Belcher believes that “blockchain technology will do for value what the Internet has done for information,” as the emerging technology field advances and develops thousands of blockchain platforms for functions such as paying royalties to musicians, paying people for using their data, paying journalists for each view of an article, and incentivizing consumers to use renewable energy, among other uses.
“One of the most exciting things about blockchain technology is that it creates the ability to program money, which can happen instantly and automatically without an intermediary, even across borders. This type of transaction would be untenable with traditional payment systems,” she said in the email. “On the decentralized web, multiple nodes can fail without the entire system collapsing. When data is distributed rather than siled by platforms, users can control their data and choose where and with whom to share it.”
“It would have been a mistake in 1995 to think we understood internet usage in 2022,” Belcher continued later. “While blockchain is in its infancy, the uses of cryptocurrency could be just as extensive.”
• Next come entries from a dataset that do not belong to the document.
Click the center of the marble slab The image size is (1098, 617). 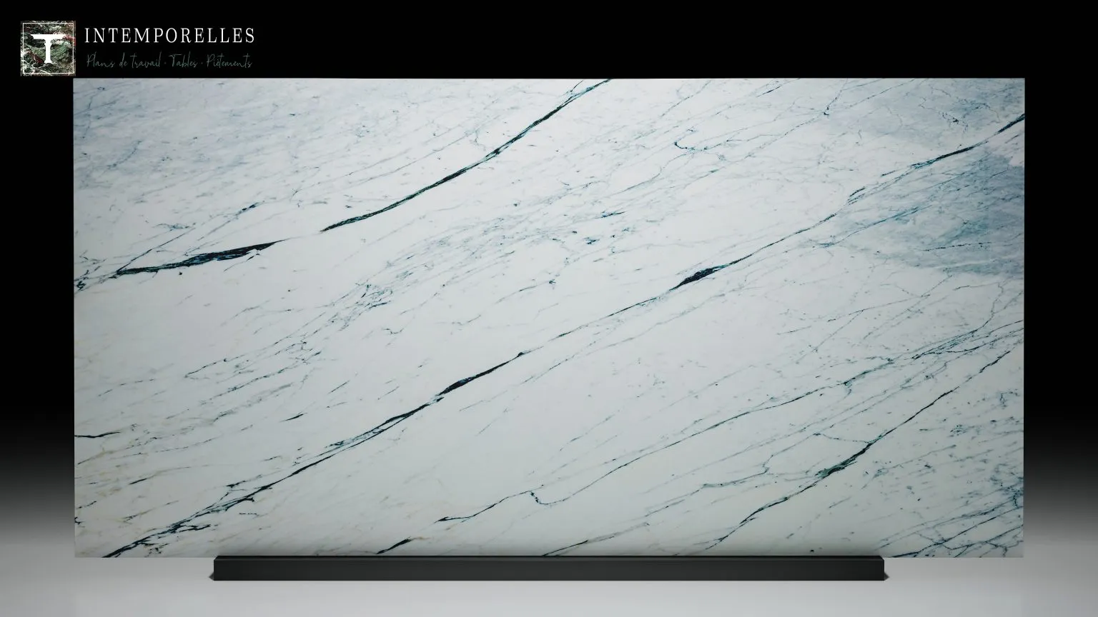[549, 318]
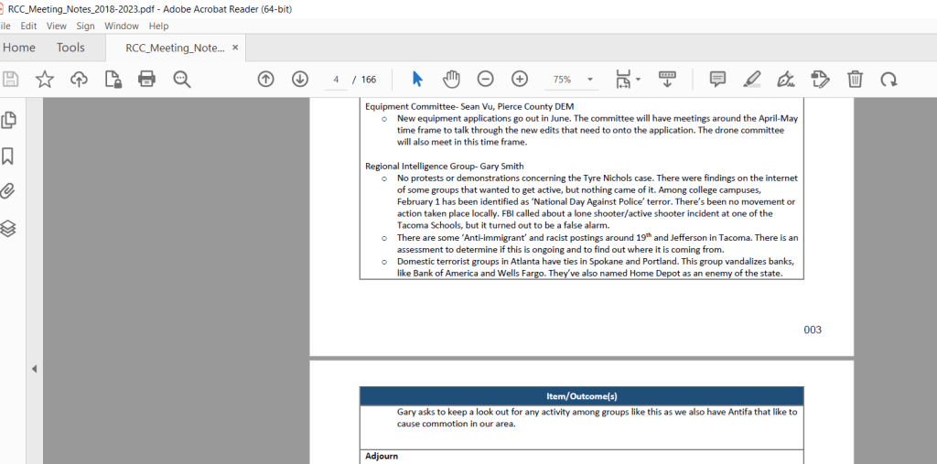Click the page number input field
The width and height of the screenshot is (937, 464).
[x=336, y=80]
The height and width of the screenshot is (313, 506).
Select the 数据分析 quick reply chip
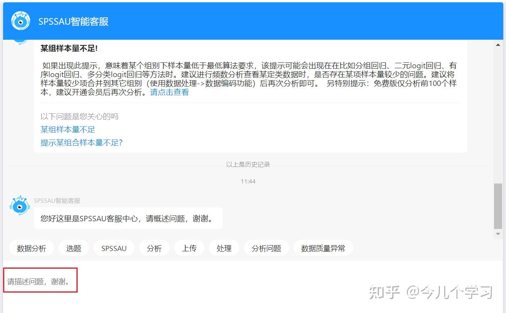coord(31,248)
Neitz said the lab will bring together students from around the world and underserved student populations underrepresented in tech through virtual events and conferences. She said one of the main goals of the lab and the center in general is “to educate people that the tech industry has traditionally ignored.”
“The partnership between the Filecoin Foundation and the Blockchain Law for Social Good Center allows us to achieve both of these goals by creating diverse communities of blockchain champions and creating future leaders from various industries who understand and appreciate the benefits of open technologies. and decentralized. In turn, those trained by Blockchain Law for Social Good Center will teach their communities, communicating the benefits of these new technologies to a wider audience that will continue to grow,” Neitz said in an email to Government technology.
“With these goals in mind, the lab will provide a physical space with state-of-the-art technology for in-person training and meetups in San Francisco and online events with global reach,” she continued. . “We plan to host government officials and policy makers, professors from law schools and other educational institutions, lawyers and industry leaders, and students from all walks of life.”
Neitz said the center and lab have recently received training requests from government entities to help educate and inform staff and officials about key issues and current legal and ecosystem developments as the lab seeks to develop in the years to come. Among other plans, Neitz said, the lab will host its first annual conference Oct. 20-21, before the teaching fellowship program begins in 2023.
“We have a lot of interest in the community [in the new lab]“, Neitz said in the email. “There is significant momentum and growth ahead of us!”